I'd like to pick up a [bug fix](googleapis/google-cloud-go#12839) and a [write performance improvement](googleapis/google-cloud-go#12422)
I'd like to pick up googleapis/google-cloud-go#12839 and googleapis/google-cloud-go#12422 This PR is the result of running `bazel run go get cloud.google.com/go/storage`
Modify the gRPC writer to send additional data while waiting for the current chunk to flush. This is a substantial refactor.
Per the Go io.Writer interface contract, we must never modify or retain the slice that the caller provides to Write. However, that doesn't mean we have to copy every byte into a writer-controlled buffer: we can refer to the byte slice in place. Therefore, if callers call Write() with more bytes than the chunk size, we can send them to the service immediately as long as we don't return from Write() until we no longer need the caller's slice.
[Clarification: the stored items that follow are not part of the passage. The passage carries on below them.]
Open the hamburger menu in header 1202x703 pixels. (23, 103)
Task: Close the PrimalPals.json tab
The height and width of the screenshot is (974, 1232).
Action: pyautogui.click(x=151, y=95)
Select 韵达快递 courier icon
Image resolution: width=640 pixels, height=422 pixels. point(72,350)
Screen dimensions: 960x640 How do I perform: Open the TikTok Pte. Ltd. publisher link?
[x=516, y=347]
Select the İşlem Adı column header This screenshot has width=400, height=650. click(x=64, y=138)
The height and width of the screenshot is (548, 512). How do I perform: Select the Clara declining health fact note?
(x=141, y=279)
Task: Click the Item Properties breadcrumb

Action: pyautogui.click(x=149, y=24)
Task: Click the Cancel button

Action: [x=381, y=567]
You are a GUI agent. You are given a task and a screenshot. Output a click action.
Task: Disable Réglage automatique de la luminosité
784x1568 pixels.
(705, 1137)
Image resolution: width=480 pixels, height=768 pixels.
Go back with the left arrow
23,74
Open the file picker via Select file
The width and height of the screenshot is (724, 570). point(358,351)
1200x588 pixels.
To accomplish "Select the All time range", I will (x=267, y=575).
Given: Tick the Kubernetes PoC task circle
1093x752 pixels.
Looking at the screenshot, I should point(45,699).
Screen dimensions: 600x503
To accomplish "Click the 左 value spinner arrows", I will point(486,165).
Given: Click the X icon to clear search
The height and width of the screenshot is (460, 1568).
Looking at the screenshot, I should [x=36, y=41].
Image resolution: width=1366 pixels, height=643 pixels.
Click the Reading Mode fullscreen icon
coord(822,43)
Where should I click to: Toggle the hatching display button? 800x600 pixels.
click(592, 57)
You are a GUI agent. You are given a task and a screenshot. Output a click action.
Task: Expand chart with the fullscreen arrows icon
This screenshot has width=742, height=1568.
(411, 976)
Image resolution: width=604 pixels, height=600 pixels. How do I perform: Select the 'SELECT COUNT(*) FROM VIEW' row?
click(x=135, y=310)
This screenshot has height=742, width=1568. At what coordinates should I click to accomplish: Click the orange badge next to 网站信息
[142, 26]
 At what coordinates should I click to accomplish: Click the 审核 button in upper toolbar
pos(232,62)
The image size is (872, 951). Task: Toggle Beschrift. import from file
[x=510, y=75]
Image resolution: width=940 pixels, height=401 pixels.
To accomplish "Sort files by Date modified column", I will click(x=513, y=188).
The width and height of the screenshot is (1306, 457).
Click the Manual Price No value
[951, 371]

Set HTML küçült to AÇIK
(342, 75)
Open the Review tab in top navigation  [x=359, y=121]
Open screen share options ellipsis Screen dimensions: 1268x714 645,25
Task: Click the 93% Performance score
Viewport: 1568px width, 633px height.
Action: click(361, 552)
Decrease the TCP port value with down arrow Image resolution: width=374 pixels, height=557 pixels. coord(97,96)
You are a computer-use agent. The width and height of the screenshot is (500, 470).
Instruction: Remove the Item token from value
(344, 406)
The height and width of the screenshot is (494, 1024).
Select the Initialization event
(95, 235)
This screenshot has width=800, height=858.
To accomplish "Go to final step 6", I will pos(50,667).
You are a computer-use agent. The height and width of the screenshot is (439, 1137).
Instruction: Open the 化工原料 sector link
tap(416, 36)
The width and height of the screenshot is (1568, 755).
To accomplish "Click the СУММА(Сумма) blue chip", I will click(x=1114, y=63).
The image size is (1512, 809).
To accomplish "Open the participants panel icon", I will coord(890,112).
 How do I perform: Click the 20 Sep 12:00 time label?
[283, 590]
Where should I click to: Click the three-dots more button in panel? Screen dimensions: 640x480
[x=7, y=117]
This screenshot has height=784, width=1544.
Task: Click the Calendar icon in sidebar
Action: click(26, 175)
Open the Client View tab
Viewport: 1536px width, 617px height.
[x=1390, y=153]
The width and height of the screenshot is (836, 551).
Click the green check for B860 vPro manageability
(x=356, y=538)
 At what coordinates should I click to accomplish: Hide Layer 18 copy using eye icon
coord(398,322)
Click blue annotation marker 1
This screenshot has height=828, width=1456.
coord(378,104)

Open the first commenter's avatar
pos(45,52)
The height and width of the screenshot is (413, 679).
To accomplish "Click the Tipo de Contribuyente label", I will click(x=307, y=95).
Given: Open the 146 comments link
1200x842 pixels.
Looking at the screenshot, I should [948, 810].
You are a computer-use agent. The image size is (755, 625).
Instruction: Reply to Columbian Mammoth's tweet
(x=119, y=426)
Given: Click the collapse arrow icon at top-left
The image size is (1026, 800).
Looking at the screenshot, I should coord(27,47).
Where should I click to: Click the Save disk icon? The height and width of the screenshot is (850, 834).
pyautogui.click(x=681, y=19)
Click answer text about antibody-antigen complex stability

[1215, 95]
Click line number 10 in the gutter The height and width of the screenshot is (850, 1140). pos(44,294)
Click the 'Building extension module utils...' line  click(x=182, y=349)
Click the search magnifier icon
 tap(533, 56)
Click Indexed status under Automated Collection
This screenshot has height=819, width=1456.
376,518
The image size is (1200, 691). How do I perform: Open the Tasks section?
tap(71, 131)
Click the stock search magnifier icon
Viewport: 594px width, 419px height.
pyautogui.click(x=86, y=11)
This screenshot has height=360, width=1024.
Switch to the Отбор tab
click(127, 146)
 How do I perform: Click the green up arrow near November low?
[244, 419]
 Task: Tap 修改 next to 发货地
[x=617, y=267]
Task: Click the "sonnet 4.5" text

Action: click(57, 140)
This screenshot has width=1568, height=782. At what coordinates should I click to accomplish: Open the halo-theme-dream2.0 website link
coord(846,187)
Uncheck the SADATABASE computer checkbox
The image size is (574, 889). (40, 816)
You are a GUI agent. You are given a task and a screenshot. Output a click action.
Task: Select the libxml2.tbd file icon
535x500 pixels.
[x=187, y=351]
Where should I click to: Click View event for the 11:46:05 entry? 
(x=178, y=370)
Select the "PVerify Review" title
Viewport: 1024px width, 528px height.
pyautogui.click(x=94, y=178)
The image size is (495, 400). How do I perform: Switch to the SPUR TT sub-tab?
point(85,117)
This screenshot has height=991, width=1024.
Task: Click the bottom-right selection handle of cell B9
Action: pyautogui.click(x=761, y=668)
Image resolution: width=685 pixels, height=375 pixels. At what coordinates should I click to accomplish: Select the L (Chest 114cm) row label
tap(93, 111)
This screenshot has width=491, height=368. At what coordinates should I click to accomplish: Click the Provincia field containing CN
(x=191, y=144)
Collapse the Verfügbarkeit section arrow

By sending data as soon as callers provide it, we get a substantial single-stream throughput increase for large objects. This is especially evident when callers provide large buffers to Write() calls.
There are two followup investigations made possible by this refactor. The first is to flush less frequently when the caller provides write slices much larger than the chunk size. This may provide an even larger throughput improvement when Write() is called with a large buffer, and is straightforward to implement.
The second is to flush more frequently when the caller provides write slices much smaller than the chunk size. (E.g. split a 16MiB chunk into 2x8MiB sub-chunks, and flush each when they're full.) This can avoid pipeline stalls in more scenarios, by increasing the likelihood that part of the chunk is available to buffer data without waiting for a flush acknowledgement.